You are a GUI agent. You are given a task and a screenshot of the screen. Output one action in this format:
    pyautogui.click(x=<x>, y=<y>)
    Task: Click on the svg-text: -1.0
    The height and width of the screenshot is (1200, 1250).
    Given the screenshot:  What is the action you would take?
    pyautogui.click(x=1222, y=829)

☆ ☆ ☆ ☆ ☆ ☆ ☆

## Exercise
Print, verbatim, the lines running from the first line through the one containing "The height and", with both ends included.

## Written answer
You are a GUI agent. You are given a task and a screenshot of the screen. Output one action in this format:
    pyautogui.click(x=<x>, y=<y>)
    Task: Click on the svg-text: -1.0
    The height and width of the screenshot is (1200, 1250).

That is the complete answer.